According to the new rules, a business which was not insolvent as at 5 October 2020 will be entitled to apply for the extraordinary moratorium. The application may be submitted prior to the commencement of the insolvency proceedings or after its initiation in the case of a creditor's insolvency petition. However, the Lex COVID II explicitly excludes applying for the protection by businesses whose application for the extraordinary moratorium has already been approved by the insolvency court under the original Lex COVID.
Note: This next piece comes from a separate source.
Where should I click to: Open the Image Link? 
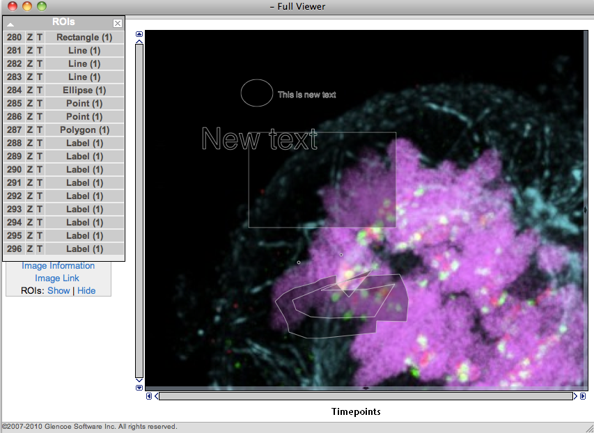[57, 278]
In addition to the prescribed requirements and information on the number of employees in employment, and the amount of turnover for the last accounting period, the debtor must also enclose with the application an affidavit stating that: (i) the debtor seeks the extraordinary moratorium due to the epidemic emergency measures; (ii) the debtor was not insolvent as at 5 October 2020; (iii) within two months before 12 March 2020 or after this date, the debtor neither paid out any extraordinary dividends to shareholders, entities controlled by shareholders or controlling them, or members of corporate bodies, nor otherwise distributed own resources or provided any exceptional performance to such parties, including early repayment of a credit or loan, or that such provided performance has been returned back to the debtor; and (iv) all the information contained in the application is true. If the affidavit turns out to include false information, the debtor is liable to all of its creditors for damage or any other harm it has caused to them. The members of the debtor's statutory body are liable for (will guarantee) such damage or other harm caused in this way.
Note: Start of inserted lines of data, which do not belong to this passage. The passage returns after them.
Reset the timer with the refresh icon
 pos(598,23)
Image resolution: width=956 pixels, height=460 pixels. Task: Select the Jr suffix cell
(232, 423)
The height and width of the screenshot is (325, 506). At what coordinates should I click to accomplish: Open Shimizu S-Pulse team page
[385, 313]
The duration of the extraordinary moratorium is set at three months, with a possible extension for up to three months, i.e. the maximum protection will be six months. The debtor must enclose with the application for extension of the extraordinary moratorium an up-to-date list of all its liabilities and consent of the creditors' majority (officially verified creditor's signature, recognised electronic signature, or sending consent from the creditor's data mailbox is required). There is an exemption from the requirement to demonstrate the creditors' approvals provided in favour of the extension of the extraordinary moratorium applied for by the debtor before 31 August 2020.

Once the extraordinary moratorium is declared, the debtor is entitled to pay with a priority the obligations directly related to the maintenance of the operation occurred after the extraordinary moratorium was declared, i.e. such obligations cannot be challenged as preferential treatment of certain creditors. Furthermore, the effects of the extraordinary moratorium do not affect the granting of the public support provided to businesses to mitigate the impacts of COVID-19.

Reorganisation and Debt Relief

The Lex COVID II also extends the special measures in relation to reorganisation. Debtors whose reorganisation plan was approved before 12 March 2020 may request an insolvency court to temporarily suspend its performance until 30 June 2021. During the period of the temporary suspension of the performance of the reorganisation plan, the statutory possibility to turn the reorganisation into bankruptcy due to non-compliance with substantial obligations set out in the reorganisation plan will not apply.

Until 30 June 2021, debtors whose insolvency declared before 31 May 2019 was solved by debt relief in the form of a payment schedule, are also protected. The protection includes, in particular, the guarantee that the approved debt relief is preserved also in case the debtor does not meet the substantial part of the payment schedule due to circumstances related to the epidemic emergency measures.